» **PROVIDED RECORDS**:
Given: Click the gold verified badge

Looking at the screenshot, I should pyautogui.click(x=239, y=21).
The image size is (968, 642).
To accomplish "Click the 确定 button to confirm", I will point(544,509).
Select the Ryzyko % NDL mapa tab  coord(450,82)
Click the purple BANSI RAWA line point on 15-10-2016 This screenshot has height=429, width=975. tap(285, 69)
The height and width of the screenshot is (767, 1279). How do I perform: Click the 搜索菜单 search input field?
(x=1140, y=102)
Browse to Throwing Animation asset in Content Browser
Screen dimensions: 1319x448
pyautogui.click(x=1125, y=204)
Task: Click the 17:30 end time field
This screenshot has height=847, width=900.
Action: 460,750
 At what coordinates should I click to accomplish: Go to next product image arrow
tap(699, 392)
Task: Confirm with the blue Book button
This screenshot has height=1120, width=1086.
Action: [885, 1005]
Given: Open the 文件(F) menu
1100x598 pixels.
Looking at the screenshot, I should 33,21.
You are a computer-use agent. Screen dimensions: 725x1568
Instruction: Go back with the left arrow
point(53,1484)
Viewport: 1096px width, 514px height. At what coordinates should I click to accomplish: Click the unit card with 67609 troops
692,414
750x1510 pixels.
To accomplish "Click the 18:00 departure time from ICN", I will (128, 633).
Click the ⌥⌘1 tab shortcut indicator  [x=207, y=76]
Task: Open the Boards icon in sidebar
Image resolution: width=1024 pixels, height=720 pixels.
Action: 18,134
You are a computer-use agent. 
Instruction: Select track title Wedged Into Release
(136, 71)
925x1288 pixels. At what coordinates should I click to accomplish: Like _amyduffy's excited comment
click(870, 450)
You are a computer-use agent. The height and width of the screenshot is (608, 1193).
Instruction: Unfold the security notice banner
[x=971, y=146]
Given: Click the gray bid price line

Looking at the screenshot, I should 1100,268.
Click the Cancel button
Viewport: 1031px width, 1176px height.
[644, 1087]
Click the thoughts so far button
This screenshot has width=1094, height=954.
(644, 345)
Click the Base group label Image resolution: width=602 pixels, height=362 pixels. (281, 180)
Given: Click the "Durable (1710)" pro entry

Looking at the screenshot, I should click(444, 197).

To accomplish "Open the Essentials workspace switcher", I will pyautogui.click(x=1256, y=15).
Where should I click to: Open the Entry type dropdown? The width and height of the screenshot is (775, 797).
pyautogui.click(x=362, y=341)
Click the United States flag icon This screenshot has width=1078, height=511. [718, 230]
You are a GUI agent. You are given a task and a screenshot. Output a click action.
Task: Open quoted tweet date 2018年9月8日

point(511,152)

» **WORK TO DO**:
Rewrite the records above as a numbered list, leaving out the blank lines.

» **EXERCISE RESULT**:
1. Given: Click the gold verified badge
2. Looking at the screenshot, I should pyautogui.click(x=239, y=21).
3. The image size is (968, 642).
4. To accomplish "Click the 确定 button to confirm", I will point(544,509).
5. Select the Ryzyko % NDL mapa tab  coord(450,82)
6. Click the purple BANSI RAWA line point on 15-10-2016 This screenshot has height=429, width=975. tap(285, 69)
7. The height and width of the screenshot is (767, 1279). How do I perform: Click the 搜索菜单 search input field?
8. (x=1140, y=102)
9. Browse to Throwing Animation asset in Content Browser
10. Screen dimensions: 1319x448
11. pyautogui.click(x=1125, y=204)
12. Task: Click the 17:30 end time field
13. This screenshot has height=847, width=900.
14. Action: 460,750
15.  At what coordinates should I click to accomplish: Go to next product image arrow
16. tap(699, 392)
17. Task: Confirm with the blue Book button
18. This screenshot has height=1120, width=1086.
19. Action: [885, 1005]
20. Given: Open the 文件(F) menu
21. 1100x598 pixels.
22. Looking at the screenshot, I should 33,21.
23. You are a computer-use agent. Screen dimensions: 725x1568
24. Instruction: Go back with the left arrow
25. point(53,1484)
26. Viewport: 1096px width, 514px height. At what coordinates should I click to accomplish: Click the unit card with 67609 troops
27. 692,414
28. 750x1510 pixels.
29. To accomplish "Click the 18:00 departure time from ICN", I will (128, 633).
30. Click the ⌥⌘1 tab shortcut indicator  [x=207, y=76]
31. Task: Open the Boards icon in sidebar
32. Image resolution: width=1024 pixels, height=720 pixels.
33. Action: 18,134
34. You are a computer-use agent. 
35. Instruction: Select track title Wedged Into Release
36. (136, 71)
37. 925x1288 pixels. At what coordinates should I click to accomplish: Like _amyduffy's excited comment
38. click(870, 450)
39. You are a computer-use agent. The height and width of the screenshot is (608, 1193).
40. Instruction: Unfold the security notice banner
41. [x=971, y=146]
42. Given: Click the gray bid price line
43. Looking at the screenshot, I should 1100,268.
44. Click the Cancel button
45. Viewport: 1031px width, 1176px height.
46. [644, 1087]
47. Click the thoughts so far button
48. This screenshot has width=1094, height=954.
49. (644, 345)
50. Click the Base group label Image resolution: width=602 pixels, height=362 pixels. (281, 180)
51. Given: Click the "Durable (1710)" pro entry
52. Looking at the screenshot, I should click(444, 197).
53. To accomplish "Open the Essentials workspace switcher", I will pyautogui.click(x=1256, y=15).
54. Where should I click to: Open the Entry type dropdown? The width and height of the screenshot is (775, 797).
55. pyautogui.click(x=362, y=341)
56. Click the United States flag icon This screenshot has width=1078, height=511. [718, 230]
57. You are a GUI agent. You are given a task and a screenshot. Output a click action.
58. Task: Open quoted tweet date 2018年9月8日
59. point(511,152)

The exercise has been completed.